Je voulais vite partir sachant que ce n’était tout de même pas l’endroit le plus génial de la ville. La vieille ville vivait plus tout de même que maintenant, il y avait encore beaucoup de commerces de bouche, de commerces de première nécessité, il y avait encore une vie de quartier. On était vraiment à cheval entre la mixité sociale avec des générations d’immigrés espagnols ou portugais et le côté bobo et totalement transformé qui était en train de se faire ; il y avait vraiment une vie de quartier qui était peut-être encore plus forte que maintenant. Ceci a fait que je me suis dit que finalement c’était tout de même un super quartier avec une super ambiance et j’y suis resté.
Tu as évoqué le festival du livre du Mans, « la 25 eme heure », est-ce que tu as été tout de suite partenaire avec les organisateurs (la 42 eme édition aura lieu en octobre prochain NDLR)
Oui tout de suite, dès la première année. On est arrivés en octobre 1983 et on a mis déjà, à mon petit niveau, un petit coup de pied dans la fourmilière parce qu’il n’y avait pas forcément beaucoup d’auteurs de bande dessinée invités à l’époque et dès cette première année on a joué un peu les trublions et on a fait monter d’année en année l’exigence, le nombre d’auteurs, la « qualité » d’auteurs enfin quand je dis « qualité » d’auteurs je veux dire qu’on a fait venir des auteurs plus connus et ça a été tout de suite quelque chose d’important dans la vie de la librairie.
Tu me parlais tout à l’heure de la « stratégie » c’est à dire de de la nécessité pour une librairie spécialisée en bande dessinée de se démarquer. Il y a donc eu les dédicaces, le partenariat avec « la 25eme heure » mais aussi les expositions à l’abbaye de l’Epau.
Oui alors ça c’était déjà un peu plus tard, nous étions déjà un peu plus installés, beaucoup d’auteurs se succédaient. Les éditeurs commençaient à me connaître et surtout quand ils débarquaient dans le vieux Mans ils étaient assez surpris du chiffre d’affaire qu’on arrivait à faire dans une surface aussi petite et retirée du centre-ville !
Ça se passait bien avec pratiquement tous les éditeurs et un jour on me dit, pour me récompenser, « écoute Bilal va venir chez toi ! » Et moi que pouvais-je faire de Bilal dans le vieux Mans dans 75 m2 ? C’était plutôt paniquant ! Mais comme je travaillais déjà avec le conseil départemental (qu’on appelait alors le conseil général) et la bibliothèque départementale, j’ai été leur proposer une sorte de partenariat en leur disant « je vais avoir Bilal, que pourrions-nous faire ensemble pour le recevoir dans des conditions quand même favorables ? » Et comme l’abbaye de l’Epau appartenait au conseil départemental, on a décidé d’y faire une soirée pour la venue de Bilal.
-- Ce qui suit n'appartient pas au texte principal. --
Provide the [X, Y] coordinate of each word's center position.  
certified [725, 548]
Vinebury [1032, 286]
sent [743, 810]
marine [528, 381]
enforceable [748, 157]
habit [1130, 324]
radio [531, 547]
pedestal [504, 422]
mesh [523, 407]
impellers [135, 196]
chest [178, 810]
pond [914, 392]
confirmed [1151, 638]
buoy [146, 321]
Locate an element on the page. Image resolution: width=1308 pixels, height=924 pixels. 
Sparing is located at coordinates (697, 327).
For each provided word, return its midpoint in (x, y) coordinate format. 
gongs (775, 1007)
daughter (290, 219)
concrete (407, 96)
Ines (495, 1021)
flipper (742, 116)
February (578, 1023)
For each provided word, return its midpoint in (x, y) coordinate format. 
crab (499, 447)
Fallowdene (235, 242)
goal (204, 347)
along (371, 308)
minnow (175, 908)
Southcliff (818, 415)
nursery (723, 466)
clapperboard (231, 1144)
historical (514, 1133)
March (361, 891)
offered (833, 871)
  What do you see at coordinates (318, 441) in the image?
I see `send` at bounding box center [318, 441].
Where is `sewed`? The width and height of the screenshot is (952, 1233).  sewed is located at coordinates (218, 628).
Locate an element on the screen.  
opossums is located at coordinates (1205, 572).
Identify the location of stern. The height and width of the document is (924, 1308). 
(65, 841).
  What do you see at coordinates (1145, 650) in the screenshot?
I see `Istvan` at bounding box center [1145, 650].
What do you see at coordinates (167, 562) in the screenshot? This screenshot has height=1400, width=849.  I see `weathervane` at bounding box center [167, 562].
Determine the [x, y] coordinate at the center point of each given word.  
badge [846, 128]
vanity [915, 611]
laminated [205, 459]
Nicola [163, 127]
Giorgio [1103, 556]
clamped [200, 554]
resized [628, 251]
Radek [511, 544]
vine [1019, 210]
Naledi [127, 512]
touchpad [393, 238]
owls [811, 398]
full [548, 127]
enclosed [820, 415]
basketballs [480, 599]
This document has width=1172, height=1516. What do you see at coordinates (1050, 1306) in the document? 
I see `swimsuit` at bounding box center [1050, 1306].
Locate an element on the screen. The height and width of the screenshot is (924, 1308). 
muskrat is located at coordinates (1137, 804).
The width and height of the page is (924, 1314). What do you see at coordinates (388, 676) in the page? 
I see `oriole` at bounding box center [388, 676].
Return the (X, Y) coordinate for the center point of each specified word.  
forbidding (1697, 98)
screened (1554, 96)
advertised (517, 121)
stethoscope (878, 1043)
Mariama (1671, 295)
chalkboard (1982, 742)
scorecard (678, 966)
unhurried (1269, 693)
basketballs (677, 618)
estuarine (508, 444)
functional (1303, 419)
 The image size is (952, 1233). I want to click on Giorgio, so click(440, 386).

Elle s’est préparée longtemps en amont, ça a été un peu de stress car c’était un auteur qui était au sommet dans le domaine de la bande dessinée. D’un point de vue artistique il n’avait pas encore pourtant commencé ses ventes d’originaux à des prix invraisemblables, mais les sorties de ses albums étaient très attendues cependant. On a donc monté cet événement et un vendredi soir, sans trop de publicité, le dortoir aux moines était plein, 500 personnes ! Et ça a été le début de la magie de l’abbaye de l’Epau !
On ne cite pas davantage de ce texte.